What to work on ->
Your answer should be the lines below from the one holding "Image resolution: width=379" through the one holding "Where should I click to: Open", copied exactly and with nothing else.

Records drawn from a dataset ->
* * *
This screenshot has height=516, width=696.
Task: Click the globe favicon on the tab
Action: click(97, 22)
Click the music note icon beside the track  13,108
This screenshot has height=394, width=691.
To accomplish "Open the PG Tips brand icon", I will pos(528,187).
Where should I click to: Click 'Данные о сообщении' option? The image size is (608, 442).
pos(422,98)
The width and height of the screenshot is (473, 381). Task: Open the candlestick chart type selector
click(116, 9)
* * *
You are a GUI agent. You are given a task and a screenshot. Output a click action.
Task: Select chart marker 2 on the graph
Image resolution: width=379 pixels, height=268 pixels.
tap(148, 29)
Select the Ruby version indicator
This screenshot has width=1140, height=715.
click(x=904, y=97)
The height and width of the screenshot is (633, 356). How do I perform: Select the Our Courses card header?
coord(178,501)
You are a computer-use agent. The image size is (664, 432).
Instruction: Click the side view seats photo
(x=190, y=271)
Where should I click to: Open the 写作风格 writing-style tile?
* * *
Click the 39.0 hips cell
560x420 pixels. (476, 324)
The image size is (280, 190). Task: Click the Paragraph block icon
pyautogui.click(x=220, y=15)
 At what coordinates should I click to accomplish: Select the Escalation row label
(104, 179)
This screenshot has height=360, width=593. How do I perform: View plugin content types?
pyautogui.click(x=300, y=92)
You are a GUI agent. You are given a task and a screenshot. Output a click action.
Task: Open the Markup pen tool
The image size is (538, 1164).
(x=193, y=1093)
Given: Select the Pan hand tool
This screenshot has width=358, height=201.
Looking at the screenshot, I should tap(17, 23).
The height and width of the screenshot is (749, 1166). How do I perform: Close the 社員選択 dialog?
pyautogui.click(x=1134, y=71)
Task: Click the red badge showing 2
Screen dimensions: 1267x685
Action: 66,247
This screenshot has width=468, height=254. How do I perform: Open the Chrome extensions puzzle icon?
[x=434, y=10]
* * *
Answer ->
Image resolution: width=379 pixels, height=268 pixels.
tap(148, 29)
Select the Ruby version indicator
This screenshot has width=1140, height=715.
click(x=904, y=97)
The height and width of the screenshot is (633, 356). How do I perform: Select the Our Courses card header?
coord(178,501)
You are a computer-use agent. The image size is (664, 432).
Instruction: Click the side view seats photo
(x=190, y=271)
Where should I click to: Open the 写作风格 writing-style tile?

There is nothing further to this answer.